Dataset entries
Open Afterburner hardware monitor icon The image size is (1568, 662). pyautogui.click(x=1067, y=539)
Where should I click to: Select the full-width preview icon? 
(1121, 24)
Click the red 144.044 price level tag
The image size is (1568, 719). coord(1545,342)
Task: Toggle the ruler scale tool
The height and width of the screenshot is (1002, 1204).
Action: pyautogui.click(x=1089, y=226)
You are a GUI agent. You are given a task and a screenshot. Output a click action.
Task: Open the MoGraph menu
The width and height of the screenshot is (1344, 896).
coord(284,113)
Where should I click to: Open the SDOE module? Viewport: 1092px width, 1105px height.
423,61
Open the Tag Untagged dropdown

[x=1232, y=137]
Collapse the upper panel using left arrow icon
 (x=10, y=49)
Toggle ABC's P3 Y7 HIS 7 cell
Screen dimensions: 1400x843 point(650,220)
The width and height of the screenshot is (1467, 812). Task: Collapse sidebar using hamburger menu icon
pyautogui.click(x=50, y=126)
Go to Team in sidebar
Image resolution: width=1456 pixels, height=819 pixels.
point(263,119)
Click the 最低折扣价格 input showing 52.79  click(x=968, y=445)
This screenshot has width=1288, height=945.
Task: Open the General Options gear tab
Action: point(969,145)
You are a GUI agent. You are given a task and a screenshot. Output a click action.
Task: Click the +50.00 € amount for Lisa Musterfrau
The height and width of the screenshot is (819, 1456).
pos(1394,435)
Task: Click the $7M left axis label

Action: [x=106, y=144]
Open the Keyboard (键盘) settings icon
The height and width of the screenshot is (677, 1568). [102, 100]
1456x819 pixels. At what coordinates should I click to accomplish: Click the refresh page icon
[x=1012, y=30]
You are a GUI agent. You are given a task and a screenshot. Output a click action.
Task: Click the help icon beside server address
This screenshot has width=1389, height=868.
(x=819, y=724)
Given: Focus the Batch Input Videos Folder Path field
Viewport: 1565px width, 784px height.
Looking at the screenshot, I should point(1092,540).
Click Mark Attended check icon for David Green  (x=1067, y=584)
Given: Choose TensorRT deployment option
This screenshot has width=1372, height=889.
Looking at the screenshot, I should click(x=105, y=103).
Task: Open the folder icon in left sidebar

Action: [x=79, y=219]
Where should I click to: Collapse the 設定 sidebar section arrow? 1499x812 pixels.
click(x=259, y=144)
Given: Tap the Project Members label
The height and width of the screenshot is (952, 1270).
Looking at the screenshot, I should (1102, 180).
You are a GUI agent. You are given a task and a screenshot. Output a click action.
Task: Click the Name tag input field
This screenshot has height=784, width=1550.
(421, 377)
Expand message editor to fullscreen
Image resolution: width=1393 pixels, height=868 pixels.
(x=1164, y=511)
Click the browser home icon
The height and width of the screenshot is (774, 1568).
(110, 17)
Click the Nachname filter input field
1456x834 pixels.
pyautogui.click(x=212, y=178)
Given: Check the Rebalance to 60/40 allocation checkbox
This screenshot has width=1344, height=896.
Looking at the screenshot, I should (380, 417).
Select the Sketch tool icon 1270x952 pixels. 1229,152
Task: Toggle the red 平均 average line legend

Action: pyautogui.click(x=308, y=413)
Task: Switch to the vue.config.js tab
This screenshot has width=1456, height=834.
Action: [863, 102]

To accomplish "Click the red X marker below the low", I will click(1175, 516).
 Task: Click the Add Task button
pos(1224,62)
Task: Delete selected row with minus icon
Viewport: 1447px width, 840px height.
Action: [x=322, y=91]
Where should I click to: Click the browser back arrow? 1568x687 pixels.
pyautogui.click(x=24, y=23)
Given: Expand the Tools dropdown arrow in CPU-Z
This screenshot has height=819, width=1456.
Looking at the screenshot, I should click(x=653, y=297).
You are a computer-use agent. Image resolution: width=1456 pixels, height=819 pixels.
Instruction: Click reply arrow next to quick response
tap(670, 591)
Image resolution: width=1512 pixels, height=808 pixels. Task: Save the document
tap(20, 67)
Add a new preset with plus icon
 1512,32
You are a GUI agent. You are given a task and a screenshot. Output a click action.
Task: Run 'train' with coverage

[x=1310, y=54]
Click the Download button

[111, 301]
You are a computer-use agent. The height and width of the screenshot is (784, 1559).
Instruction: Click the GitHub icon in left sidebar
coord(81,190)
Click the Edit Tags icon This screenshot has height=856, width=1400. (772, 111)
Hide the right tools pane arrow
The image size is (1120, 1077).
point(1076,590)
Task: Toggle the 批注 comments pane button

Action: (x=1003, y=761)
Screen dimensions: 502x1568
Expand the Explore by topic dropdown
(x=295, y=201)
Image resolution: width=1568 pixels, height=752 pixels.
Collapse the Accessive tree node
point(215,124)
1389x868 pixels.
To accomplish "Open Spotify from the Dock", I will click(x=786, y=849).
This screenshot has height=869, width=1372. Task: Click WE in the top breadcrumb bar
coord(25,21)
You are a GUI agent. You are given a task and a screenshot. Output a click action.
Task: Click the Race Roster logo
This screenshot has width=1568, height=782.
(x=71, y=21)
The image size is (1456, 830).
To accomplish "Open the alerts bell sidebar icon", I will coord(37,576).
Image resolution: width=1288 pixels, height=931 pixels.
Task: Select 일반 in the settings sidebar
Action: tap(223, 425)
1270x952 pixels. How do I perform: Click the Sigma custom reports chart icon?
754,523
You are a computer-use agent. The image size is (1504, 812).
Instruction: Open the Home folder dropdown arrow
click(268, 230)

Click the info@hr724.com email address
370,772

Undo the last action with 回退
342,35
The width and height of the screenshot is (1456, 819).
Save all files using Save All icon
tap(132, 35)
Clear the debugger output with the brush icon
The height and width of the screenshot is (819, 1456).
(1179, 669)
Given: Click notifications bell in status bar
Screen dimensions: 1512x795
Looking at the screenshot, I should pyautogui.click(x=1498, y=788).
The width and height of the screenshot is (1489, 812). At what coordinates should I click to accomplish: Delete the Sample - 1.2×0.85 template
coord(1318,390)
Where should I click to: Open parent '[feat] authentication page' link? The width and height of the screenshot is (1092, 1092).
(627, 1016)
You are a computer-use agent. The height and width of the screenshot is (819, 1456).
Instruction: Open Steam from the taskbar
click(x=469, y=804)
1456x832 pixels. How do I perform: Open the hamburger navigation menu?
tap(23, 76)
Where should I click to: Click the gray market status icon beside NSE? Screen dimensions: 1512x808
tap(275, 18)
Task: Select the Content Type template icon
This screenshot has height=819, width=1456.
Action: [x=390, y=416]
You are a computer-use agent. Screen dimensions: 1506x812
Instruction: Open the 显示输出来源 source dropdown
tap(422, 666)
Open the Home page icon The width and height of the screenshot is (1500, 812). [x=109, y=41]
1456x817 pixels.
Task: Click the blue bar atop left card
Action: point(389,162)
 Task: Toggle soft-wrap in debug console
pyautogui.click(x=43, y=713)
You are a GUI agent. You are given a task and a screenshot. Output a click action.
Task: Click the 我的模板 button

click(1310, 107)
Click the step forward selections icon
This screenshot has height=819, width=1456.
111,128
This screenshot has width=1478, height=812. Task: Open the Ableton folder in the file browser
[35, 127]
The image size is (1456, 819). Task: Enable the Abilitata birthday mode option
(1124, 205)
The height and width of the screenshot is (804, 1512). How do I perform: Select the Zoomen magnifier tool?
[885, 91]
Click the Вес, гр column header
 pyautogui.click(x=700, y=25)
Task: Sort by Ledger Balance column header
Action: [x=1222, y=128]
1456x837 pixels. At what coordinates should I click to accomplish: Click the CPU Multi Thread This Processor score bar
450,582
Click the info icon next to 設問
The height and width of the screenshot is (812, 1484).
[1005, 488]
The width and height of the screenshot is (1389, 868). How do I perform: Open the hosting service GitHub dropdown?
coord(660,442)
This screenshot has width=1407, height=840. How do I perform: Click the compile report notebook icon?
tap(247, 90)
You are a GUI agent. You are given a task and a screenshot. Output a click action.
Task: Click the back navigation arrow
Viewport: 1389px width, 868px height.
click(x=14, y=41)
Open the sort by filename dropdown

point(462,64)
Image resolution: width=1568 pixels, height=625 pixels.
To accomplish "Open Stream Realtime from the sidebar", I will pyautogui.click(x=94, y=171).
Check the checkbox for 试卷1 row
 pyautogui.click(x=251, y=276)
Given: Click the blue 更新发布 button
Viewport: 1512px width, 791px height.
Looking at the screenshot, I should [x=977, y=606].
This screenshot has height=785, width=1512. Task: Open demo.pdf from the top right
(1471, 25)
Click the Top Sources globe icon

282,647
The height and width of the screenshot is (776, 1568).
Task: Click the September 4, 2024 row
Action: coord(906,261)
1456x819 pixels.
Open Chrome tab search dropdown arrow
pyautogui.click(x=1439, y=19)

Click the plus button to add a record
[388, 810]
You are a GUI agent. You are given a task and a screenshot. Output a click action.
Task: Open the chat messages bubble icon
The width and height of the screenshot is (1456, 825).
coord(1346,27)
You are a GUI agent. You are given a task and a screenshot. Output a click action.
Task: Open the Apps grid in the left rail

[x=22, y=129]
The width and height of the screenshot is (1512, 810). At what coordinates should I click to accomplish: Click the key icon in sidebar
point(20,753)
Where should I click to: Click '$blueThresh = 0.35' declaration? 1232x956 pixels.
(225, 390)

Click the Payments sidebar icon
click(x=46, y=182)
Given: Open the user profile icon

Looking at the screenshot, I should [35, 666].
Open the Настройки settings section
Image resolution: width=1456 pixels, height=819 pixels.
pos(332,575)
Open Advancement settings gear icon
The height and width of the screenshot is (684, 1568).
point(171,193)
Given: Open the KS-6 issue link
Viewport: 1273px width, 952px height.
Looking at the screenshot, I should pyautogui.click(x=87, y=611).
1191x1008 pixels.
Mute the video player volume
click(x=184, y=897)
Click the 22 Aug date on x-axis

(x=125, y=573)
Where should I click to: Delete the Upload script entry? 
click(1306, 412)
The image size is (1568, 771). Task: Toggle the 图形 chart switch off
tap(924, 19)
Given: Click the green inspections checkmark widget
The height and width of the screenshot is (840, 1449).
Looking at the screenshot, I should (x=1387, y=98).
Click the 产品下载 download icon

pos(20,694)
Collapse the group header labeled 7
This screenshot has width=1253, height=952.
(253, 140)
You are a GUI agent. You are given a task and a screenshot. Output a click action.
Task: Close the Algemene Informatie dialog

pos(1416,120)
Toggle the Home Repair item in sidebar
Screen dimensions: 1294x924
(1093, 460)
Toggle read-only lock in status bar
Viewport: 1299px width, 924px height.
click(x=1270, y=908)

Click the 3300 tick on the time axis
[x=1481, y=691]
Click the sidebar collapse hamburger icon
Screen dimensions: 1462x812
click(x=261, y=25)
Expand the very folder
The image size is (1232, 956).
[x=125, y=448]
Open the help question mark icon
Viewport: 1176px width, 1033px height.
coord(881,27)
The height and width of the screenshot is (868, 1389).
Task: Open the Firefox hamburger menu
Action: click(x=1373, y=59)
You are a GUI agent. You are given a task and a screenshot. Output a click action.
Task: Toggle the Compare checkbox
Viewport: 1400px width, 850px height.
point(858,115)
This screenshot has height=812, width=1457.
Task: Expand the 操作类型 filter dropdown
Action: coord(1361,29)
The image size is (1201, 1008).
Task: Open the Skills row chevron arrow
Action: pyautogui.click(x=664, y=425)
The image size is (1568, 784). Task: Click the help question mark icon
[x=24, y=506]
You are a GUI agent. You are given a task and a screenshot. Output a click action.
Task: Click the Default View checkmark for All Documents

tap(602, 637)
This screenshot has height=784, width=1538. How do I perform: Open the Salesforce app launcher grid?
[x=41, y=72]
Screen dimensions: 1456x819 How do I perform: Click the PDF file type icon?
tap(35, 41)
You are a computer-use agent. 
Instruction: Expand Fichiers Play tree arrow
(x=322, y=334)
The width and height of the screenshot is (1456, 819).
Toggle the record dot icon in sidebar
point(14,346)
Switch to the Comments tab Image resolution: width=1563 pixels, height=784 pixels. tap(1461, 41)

## [TASK]
Go through the entries and copy each line holding the string "field".

## [THE ANSWER]
Given: Focus the Batch Input Videos Folder Path field
Task: Click the Name tag input field
Click the Nachname filter input field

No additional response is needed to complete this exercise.